From ensuring that autonomous cars are programmed not to run over pedestrians to preventing recommendations algorithms from radicalizing users, algorithmic accountability is high on the agenda of governments and lawmakers across the world. But legislation is nothing without enforcement. It is clear that street-level police officers will not able to tell a rogue algorithm from a legal one. Who will, however, is much less clear.
Self-regulation is one possibility. The European Commission is considering introducing a label for “trustworthy Artificial Intelligence.” Firms would voluntarily commit to respecting a set of rules and receive a seal of approval from a European authority. Denmark’s government announced a similar program last October, which has yet to be launched.
Cathy O’Neil, a mathematician who wrote the acclaimed Weapons of Math Destruction, started her own certification bureau, called ORCAA or O’Neil Risk Consulting & Algorithmic Auditing. Her organization delivers “seals of approval” if an algorithm is deemed robust enough.
As long as they are voluntary and paid for by the companies themselves, labels and seals are unlikely to deter bad actors. Ms O’Neil is aware of this. “The clients I have tend to have really good and thoughtful algorithms,” she wrote in an email. The bad ones “would never hire me to audit them.” (Read her complete interview.)
Several countries are keen to improve their algorithmic policing skills. In France, a high-ranking public official who asked not to be named told AlgorithmWatch that the government was preparing a task force of data scientists. They would support the country’s regulators in their attempts to investigate algorithms. The competition authority could summon data from e-commerce platforms and ask the task force to look into it for evidence of price-fixing, for instance.

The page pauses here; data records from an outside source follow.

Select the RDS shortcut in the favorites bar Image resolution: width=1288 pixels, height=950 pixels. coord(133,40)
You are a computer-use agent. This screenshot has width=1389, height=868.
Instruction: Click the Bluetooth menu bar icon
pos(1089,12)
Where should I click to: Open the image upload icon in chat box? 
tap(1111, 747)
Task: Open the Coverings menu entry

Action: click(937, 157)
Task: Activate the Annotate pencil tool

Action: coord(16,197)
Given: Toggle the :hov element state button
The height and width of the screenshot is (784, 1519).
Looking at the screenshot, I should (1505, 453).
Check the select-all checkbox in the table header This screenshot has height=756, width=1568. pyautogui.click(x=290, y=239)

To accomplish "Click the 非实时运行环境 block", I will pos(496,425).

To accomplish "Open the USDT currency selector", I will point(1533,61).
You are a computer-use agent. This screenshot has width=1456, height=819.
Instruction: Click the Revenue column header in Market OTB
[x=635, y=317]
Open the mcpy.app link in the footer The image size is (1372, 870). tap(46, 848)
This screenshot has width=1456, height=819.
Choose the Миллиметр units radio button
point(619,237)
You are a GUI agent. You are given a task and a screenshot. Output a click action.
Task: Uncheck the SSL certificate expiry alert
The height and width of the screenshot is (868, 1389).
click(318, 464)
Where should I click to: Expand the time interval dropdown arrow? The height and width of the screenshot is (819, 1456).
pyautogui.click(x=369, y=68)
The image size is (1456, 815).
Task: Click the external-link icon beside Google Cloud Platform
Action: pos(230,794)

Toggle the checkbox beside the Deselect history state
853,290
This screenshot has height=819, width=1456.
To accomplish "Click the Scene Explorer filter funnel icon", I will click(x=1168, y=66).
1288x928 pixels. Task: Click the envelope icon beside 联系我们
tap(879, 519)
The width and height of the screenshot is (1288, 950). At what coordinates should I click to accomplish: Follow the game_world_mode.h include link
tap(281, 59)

At the European level, some argue that the upcoming Digital Services Act, a European directive that will be negotiated this year, should create a similar body. However, some regulators are wary of pooling resources and would prefer to develop their own teams of data scientists, claiming that much of the expertise required for algorithmic auditing is context-specific and cannot be reused across sectors (AlgorithmWatch reported in December).
No matter how these experts are organized, their work would only be trustworthy if they had access the platforms’ actual data and could scrutinize the algorithms running on their production servers. They would need physical access to the data centers, much like hygiene inspectors come unannounced in a restaurant’s kitchen.
ML is the new CDO
Varoon Bashyakarla, a data scientist on a fellowship from the American Council On Germany, recently conducted research on the cybersecurity insurance market in New York. Over the past few years, he anecdotally observed a migration of employees from big financial institutions on Wall Street to big tech companies. One of the consequences of this shift, he theorizes, is that “the attitudes towards risk in the tech sector are starting to resemble the attitudes towards risk in the financial sector.”
Tech behemoths “privatize benefits from our data and externalize the associated costs and risks onto the public,” Mr Bashyakarla added, in a manner that reminds him of big banks’ behavior in the run up to the 2008 financial crisis. Some tech companies are starting to behave as if they were “too big to fail,” assuming that regulators will not go after them.
Several key institutions already rely on tech giants, from France’s “health data hub”, entrusted to Microsoft’s Azure, to Germany’s federal police’s reliance on Amazon’s servers.
Societies around the world are still coping with the consequences of the absence of policing of the financial sector in the 2000s. Lawmakers and police forces should not let it happen again.